**SUPPLIED MATERIAL**
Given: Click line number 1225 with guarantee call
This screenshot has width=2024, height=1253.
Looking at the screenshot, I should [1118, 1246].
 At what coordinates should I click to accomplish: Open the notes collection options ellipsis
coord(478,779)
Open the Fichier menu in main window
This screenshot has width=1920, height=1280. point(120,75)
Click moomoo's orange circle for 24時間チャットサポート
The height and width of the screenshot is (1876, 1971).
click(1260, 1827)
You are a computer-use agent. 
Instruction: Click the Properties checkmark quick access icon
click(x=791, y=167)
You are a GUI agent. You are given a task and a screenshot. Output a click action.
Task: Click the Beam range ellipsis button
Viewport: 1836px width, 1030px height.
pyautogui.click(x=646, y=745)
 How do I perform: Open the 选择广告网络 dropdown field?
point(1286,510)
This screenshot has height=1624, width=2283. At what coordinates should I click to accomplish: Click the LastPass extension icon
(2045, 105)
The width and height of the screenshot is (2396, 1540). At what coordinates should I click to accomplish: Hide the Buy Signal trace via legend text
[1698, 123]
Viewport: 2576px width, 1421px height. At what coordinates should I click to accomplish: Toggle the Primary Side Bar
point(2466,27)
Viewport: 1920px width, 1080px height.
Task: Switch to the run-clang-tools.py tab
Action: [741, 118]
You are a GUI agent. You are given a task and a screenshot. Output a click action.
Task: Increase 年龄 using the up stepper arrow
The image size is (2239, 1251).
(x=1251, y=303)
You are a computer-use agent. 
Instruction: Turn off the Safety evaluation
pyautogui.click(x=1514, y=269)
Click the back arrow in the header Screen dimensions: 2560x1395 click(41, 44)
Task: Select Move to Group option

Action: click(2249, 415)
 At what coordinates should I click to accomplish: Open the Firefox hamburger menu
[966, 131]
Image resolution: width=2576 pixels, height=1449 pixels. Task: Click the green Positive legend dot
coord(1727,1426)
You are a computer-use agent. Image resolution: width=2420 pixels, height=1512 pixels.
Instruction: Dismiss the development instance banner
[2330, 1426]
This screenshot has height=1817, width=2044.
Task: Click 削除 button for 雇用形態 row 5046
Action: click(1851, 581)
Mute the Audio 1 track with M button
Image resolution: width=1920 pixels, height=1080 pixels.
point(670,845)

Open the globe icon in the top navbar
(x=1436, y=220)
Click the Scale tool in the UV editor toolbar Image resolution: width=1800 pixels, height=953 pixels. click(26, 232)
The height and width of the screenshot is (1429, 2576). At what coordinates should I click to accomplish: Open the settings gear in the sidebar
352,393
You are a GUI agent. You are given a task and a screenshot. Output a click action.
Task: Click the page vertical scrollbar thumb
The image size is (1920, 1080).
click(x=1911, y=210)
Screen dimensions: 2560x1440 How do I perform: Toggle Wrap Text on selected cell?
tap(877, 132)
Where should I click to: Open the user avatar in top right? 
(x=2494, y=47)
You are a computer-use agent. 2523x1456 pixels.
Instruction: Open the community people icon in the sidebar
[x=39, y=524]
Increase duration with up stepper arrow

**WHAT TO WORK ON**
Beginning at the line with "Image resolution: width=1920" and ending at the line with "Click the Scale", reproduce each line of the data above exactly, and add no other lines.

**YOUR RESPONSE**
Image resolution: width=1920 pixels, height=1080 pixels.
point(670,845)

Open the globe icon in the top navbar
(x=1436, y=220)
Click the Scale tool in the UV editor toolbar Image resolution: width=1800 pixels, height=953 pixels. click(26, 232)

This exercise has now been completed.